The restrictions will only apply to Binance’s global platform, rather than its Singapore platform, which users are being urged to switch to by Binance CEO Changpeng Zhao, the report stated.
Going forward, Binance will stop offering the option to access Singapore dollar payments and dollar trading pairs beginning Friday (Sept. 10). And the app will be taken off the Singapore iOS and Google Play stores, according to the report.
Binance is just one of several crypto exchanges that have been facing increased pushback from regulators around the world as digital currencies become more of a popular idea, and thus more open to scrutiny, the report stated. Singapore is the latest battlefield for Binance, which has also seen restrictions in Britain, Italy and Hong Kong on certain services.
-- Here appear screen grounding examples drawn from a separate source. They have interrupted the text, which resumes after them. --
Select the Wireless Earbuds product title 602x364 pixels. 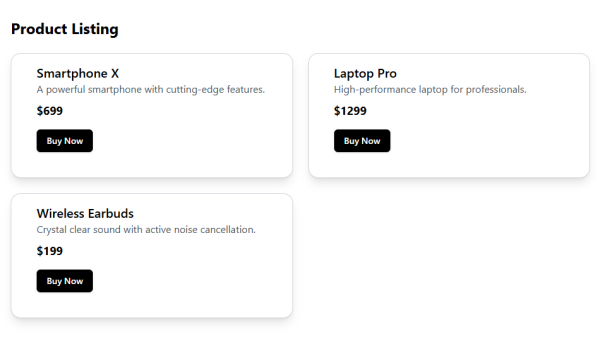(85, 213)
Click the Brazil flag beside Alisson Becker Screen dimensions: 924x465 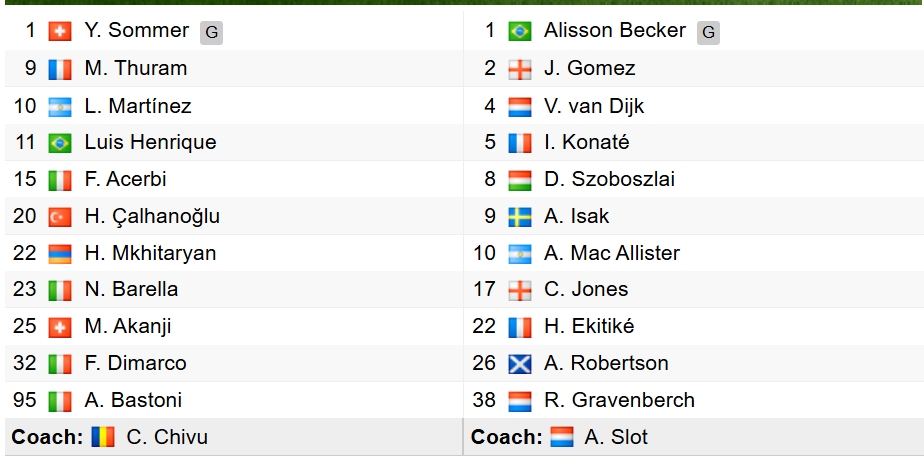click(520, 32)
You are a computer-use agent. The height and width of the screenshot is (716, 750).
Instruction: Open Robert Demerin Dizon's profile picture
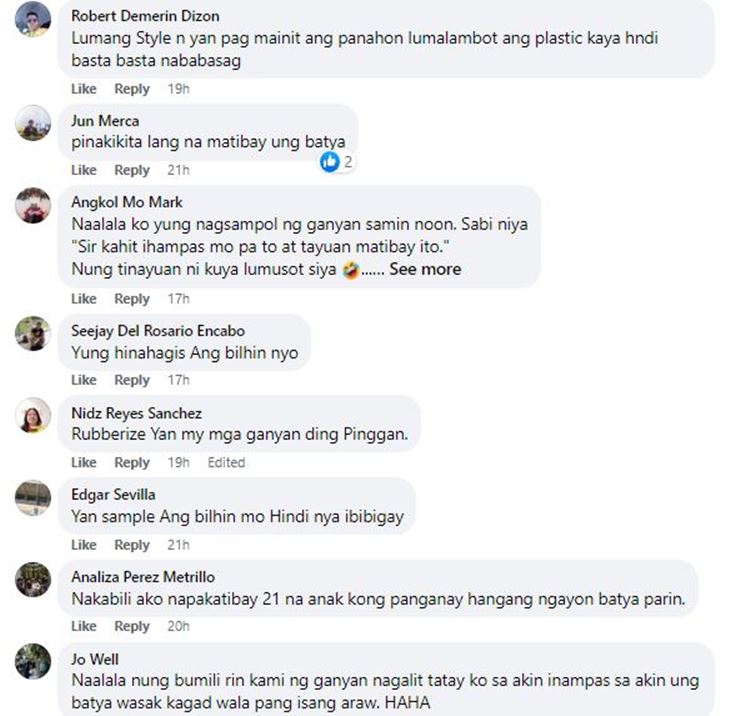[33, 19]
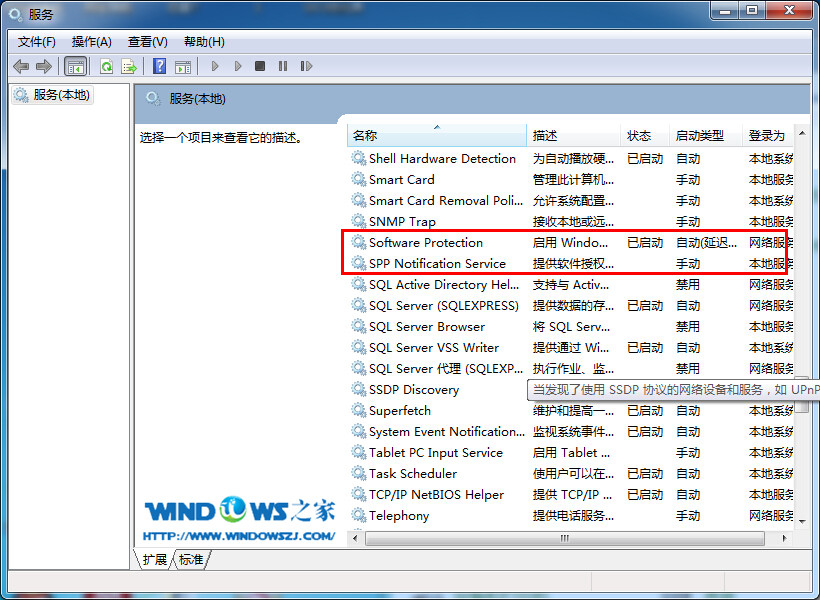Click the vertical scrollbar down arrow
The width and height of the screenshot is (820, 600).
pyautogui.click(x=802, y=520)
Meanwhile, in Malaysia, the regulator had harsh words for the company for operating illegally there, according to the report. Binance has also been under investigation by the U.S. Department of Justice (DOJ) and the IRS.
In August, Binance added new features for verification, updating its know your customer (KYC) and anti-money laundering (AML) services.
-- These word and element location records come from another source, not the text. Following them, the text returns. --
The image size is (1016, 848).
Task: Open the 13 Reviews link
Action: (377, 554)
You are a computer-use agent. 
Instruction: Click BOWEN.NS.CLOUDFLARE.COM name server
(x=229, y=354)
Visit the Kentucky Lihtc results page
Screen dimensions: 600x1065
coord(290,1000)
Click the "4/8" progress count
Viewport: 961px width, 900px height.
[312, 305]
“User protection is an integral part of our DNA and core values. Our vision is to create a sustainable ecosystem that is safe for all participants,” Zhao said at the time, adding that the company has “laid the groundwork by investing heavily in security and user protection, supporting law enforcement from around the world with high-profile investigations and helping cybercrime victims recover millions of dollars’ worth of stolen funds.”